_Work item_: Nothing in the data is to be left out; copy it exactly.

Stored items
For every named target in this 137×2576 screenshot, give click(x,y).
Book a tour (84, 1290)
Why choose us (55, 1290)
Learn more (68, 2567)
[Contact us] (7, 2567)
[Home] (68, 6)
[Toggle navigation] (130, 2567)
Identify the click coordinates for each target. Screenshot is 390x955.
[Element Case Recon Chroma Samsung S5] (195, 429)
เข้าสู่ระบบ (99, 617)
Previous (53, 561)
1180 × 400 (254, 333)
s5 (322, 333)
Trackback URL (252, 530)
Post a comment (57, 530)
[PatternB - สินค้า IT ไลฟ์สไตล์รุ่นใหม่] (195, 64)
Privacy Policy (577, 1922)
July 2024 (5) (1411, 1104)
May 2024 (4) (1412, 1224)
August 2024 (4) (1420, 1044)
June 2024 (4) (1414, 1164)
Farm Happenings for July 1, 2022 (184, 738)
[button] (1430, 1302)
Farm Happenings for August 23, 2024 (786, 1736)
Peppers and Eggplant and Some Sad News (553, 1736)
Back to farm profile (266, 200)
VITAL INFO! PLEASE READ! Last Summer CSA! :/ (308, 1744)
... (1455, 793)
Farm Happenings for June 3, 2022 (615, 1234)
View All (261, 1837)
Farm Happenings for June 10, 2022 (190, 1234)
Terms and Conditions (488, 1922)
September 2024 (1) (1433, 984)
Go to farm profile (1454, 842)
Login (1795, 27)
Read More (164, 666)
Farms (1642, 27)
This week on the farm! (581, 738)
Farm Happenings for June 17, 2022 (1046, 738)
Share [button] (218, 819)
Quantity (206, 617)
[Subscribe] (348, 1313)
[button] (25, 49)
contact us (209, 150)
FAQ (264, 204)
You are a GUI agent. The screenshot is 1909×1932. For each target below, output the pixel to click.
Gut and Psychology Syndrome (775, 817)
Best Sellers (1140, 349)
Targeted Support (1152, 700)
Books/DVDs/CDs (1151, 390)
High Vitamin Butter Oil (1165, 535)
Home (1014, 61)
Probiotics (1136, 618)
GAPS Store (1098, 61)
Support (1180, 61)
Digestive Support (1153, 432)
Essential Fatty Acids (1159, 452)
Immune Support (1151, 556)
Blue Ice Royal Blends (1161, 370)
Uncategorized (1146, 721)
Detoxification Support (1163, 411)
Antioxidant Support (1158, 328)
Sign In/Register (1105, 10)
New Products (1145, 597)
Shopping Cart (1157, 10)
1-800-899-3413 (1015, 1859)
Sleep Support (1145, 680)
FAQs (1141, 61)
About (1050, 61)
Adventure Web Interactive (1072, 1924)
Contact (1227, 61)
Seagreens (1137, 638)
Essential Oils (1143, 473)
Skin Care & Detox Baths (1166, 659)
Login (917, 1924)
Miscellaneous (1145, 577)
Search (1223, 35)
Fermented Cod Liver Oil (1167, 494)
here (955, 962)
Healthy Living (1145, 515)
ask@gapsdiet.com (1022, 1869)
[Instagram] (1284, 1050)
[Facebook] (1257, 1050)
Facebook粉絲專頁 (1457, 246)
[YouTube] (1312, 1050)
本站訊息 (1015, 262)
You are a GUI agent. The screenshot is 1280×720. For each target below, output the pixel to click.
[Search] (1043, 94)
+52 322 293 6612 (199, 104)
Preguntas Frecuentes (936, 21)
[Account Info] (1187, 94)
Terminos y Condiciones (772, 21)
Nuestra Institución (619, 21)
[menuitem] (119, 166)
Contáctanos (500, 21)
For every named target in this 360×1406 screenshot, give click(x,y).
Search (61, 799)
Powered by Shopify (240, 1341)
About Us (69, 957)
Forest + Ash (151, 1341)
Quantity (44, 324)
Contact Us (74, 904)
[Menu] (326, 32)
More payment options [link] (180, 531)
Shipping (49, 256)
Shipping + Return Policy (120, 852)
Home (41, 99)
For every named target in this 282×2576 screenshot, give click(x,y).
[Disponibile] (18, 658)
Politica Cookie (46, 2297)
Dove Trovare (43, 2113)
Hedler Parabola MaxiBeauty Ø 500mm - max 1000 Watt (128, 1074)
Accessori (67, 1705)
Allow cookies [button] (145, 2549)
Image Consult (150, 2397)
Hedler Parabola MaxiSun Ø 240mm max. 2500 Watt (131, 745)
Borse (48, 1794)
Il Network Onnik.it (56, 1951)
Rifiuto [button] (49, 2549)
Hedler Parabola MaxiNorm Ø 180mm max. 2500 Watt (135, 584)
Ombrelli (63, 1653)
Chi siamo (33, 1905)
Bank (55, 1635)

_Expected output_:
For every named target in this 137×2576 screenshot, give click(x,y).
Book a tour (84, 1290)
Why choose us (55, 1290)
Learn more (68, 2567)
[Contact us] (7, 2567)
[Home] (68, 6)
[Toggle navigation] (130, 2567)
Identify the click coordinates for each target. Screenshot is 390x955.
[Element Case Recon Chroma Samsung S5] (195, 429)
เข้าสู่ระบบ (99, 617)
Previous (53, 561)
1180 × 400 (254, 333)
s5 (322, 333)
Trackback URL (252, 530)
Post a comment (57, 530)
[PatternB - สินค้า IT ไลฟ์สไตล์รุ่นใหม่] (195, 64)
Privacy Policy (577, 1922)
July 2024 (5) (1411, 1104)
May 2024 (4) (1412, 1224)
August 2024 (4) (1420, 1044)
June 2024 (4) (1414, 1164)
Farm Happenings for July 1, 2022 (184, 738)
[button] (1430, 1302)
Farm Happenings for August 23, 2024 (786, 1736)
Peppers and Eggplant and Some Sad News (553, 1736)
Back to farm profile (266, 200)
VITAL INFO! PLEASE READ! Last Summer CSA! :/ (308, 1744)
... (1455, 793)
Farm Happenings for June 3, 2022 (615, 1234)
View All (261, 1837)
Farm Happenings for June 10, 2022 (190, 1234)
Terms and Conditions (488, 1922)
September 2024 (1) (1433, 984)
Go to farm profile (1454, 842)
Login (1795, 27)
Read More (164, 666)
Farms (1642, 27)
This week on the farm! (581, 738)
Farm Happenings for June 17, 2022 (1046, 738)
Share [button] (218, 819)
Quantity (206, 617)
[Subscribe] (348, 1313)
[button] (25, 49)
contact us (209, 150)
FAQ (264, 204)
You are a GUI agent. The screenshot is 1909×1932. For each target below, output the pixel to click.
Gut and Psychology Syndrome (775, 817)
Best Sellers (1140, 349)
Targeted Support (1152, 700)
Books/DVDs/CDs (1151, 390)
High Vitamin Butter Oil (1165, 535)
Home (1014, 61)
Probiotics (1136, 618)
GAPS Store (1098, 61)
Support (1180, 61)
Digestive Support (1153, 432)
Essential Fatty Acids (1159, 452)
Immune Support (1151, 556)
Blue Ice Royal Blends (1161, 370)
Uncategorized (1146, 721)
Detoxification Support (1163, 411)
Antioxidant Support (1158, 328)
Sign In/Register (1105, 10)
New Products (1145, 597)
Shopping Cart (1157, 10)
1-800-899-3413 (1015, 1859)
Sleep Support (1145, 680)
FAQs (1141, 61)
About (1050, 61)
Adventure Web Interactive (1072, 1924)
Contact (1227, 61)
Seagreens (1137, 638)
Essential Oils (1143, 473)
Skin Care & Detox Baths (1166, 659)
Login (917, 1924)
Miscellaneous (1145, 577)
Search (1223, 35)
Fermented Cod Liver Oil (1167, 494)
here (955, 962)
Healthy Living (1145, 515)
ask@gapsdiet.com (1022, 1869)
[Instagram] (1284, 1050)
[Facebook] (1257, 1050)
Facebook粉絲專頁 (1457, 246)
[YouTube] (1312, 1050)
本站訊息 (1015, 262)
You are a GUI agent. The screenshot is 1280×720. For each target below, output the pixel to click.
[Search] (1043, 94)
+52 322 293 6612 (199, 104)
Preguntas Frecuentes (936, 21)
[Account Info] (1187, 94)
Terminos y Condiciones (772, 21)
Nuestra Institución (619, 21)
[menuitem] (119, 166)
Contáctanos (500, 21)
For every named target in this 360×1406 screenshot, give click(x,y).
Search (61, 799)
Powered by Shopify (240, 1341)
About Us (69, 957)
Forest + Ash (151, 1341)
Quantity (44, 324)
Contact Us (74, 904)
[Menu] (326, 32)
More payment options [link] (180, 531)
Shipping (49, 256)
Shipping + Return Policy (120, 852)
Home (41, 99)
For every named target in this 282×2576 screenshot, give click(x,y).
[Disponibile] (18, 658)
Politica Cookie (46, 2297)
Dove Trovare (43, 2113)
Hedler Parabola MaxiBeauty Ø 500mm - max 1000 Watt (128, 1074)
Accessori (67, 1705)
Allow cookies [button] (145, 2549)
Image Consult (150, 2397)
Hedler Parabola MaxiSun Ø 240mm max. 2500 Watt (131, 745)
Borse (48, 1794)
Il Network Onnik.it (56, 1951)
Rifiuto [button] (49, 2549)
Hedler Parabola MaxiNorm Ø 180mm max. 2500 Watt (135, 584)
Ombrelli (63, 1653)
Chi siamo (33, 1905)
Bank (55, 1635)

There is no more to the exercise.